* [Data]
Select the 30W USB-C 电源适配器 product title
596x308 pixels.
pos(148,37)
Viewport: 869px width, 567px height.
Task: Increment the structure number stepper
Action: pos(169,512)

* [Objective] Set out the listing above as a numbered list, one line per item, with blank lines left out.

* [Completed task]
1. Select the 30W USB-C 电源适配器 product title
2. 596x308 pixels.
3. pos(148,37)
4. Viewport: 869px width, 567px height.
5. Task: Increment the structure number stepper
6. Action: pos(169,512)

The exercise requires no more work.